Last week I got a craving to watch a movie that I hadn’t seen in a while. I looked on Netflix to find it, but it wasn’t there. Then I checked Hulu, again not there. Then I check my Comcast app on my phone, nothing to find. After all that struggle I only had one place left to look which was my DirecTV app. Finally, there it was on Cinemax, “That Thing You Do”. Part of the problem to me finding it was that I was typing in the wrong title! “That Thing You Do” is a comedy/drama about a band in 60’s called “The Wonders”. So, naturally, after not seeing the movie in a while I was thinking that “The Wonders” was the movie’s name. To add on a side not, unfortunately “That Thing You Do” is still not on the other platforms that I mentioned, however, it is on Cinemax.
“That Thing You Do” was released in theaters in 1996 with the triple threat Tom Hanks as writer, director and actor in the film. I involves a local band in Erie Pennsylvania that write a hit song and go through the process of becoming a teen sensation that could be comparable to the Beatles. Although this movie is about a band and a song, I personally feel that this movie legitimately relates to radio and television broadcasting. To back up my statement I would like to add the following examples. The band “The Wonders”, once recognized for their hit song, is approached by a man wanting to be their manager. The way that he convinces them to sign a contract with him is by stating that he would get their song to play on the radio by the first week. After that is a scene where all of the band members are listening to the radio, they hear the song and freak out. It’s a BIG DEAL! Getting your song on the radio was a HUGE thing, still is. Once the song was on the radio it opened up a lot of new doors for the band.

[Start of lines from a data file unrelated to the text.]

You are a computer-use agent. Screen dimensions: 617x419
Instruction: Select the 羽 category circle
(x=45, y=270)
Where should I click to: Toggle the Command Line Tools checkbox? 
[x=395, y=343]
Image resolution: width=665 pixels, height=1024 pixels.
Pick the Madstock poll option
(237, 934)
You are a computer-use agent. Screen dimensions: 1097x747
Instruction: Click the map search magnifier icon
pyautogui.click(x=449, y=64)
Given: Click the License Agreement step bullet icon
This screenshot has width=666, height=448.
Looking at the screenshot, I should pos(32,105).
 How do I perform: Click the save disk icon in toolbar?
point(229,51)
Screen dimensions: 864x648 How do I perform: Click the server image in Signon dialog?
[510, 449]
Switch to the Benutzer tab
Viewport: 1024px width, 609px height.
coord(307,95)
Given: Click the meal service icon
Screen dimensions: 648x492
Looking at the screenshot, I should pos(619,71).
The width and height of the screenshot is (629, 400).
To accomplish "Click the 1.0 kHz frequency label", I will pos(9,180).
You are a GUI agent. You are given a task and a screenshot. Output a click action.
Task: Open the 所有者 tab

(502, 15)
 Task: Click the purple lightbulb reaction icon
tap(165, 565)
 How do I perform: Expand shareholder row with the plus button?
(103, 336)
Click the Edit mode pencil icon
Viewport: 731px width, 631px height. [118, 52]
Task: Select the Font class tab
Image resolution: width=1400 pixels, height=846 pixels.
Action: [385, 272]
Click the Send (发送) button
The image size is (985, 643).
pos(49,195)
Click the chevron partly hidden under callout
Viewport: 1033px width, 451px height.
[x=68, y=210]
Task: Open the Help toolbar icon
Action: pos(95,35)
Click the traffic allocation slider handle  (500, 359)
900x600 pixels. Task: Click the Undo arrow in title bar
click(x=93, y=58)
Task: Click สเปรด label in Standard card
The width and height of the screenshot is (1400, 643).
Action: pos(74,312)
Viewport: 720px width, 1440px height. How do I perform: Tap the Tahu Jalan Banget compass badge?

The one example is not all I have though. Once Tom Hank’s character “Mr. White” is introduced, a representative of Playtone Records, he promotes the hell out of them by attending radio shows and doing interviews. One scene that really made me laugh is when the band goes to California and they do a radio “interview”. The disk jockey is lining up their song and says he has the artist in the booth with him. Makes a play about it not being the Beatles and then opens the microphones up for them to say “Hi”. Once they say that, the disk jockey starts their song and asks them to leave the headphones on the desk. When I listen to the radio today and hear Blake Shelton say “Hi, this is Blake Shelton and you’re listening to US99”, I didn’t imagine him actually being there. Probably more something like a recording just sent into the radio station to use.
The last example that I have is at the end of the movie…SPOILERS!!! For those of you who haven’t seen this movie yet you may want to skip this part and just take my word for it that it relates. The band’s song climbs up the charts so fast, due to radio play, that they land a spot on the “Hollywood Television Showcase”. Observing the band getting ready and then perform on the television studio stage is a big eye opener. There is a part during the song’s solo that we get a glimpse of the “booth”. Showing and changing from angle to angle, shot to shot and adding each band member’s name as they are shown on live T.V.
Since this movie came out in 1996, I have enjoyed it many times but have never paid attention to the production it took to make everything authentic and enjoyable. I thought it was just a movie about a band that writes a catchy song and makes it big but get’s crushed by the corporation known as the music industry. It never really crossed my mind how much the music industry relied on the broadcasting industry but it does. It does a lot.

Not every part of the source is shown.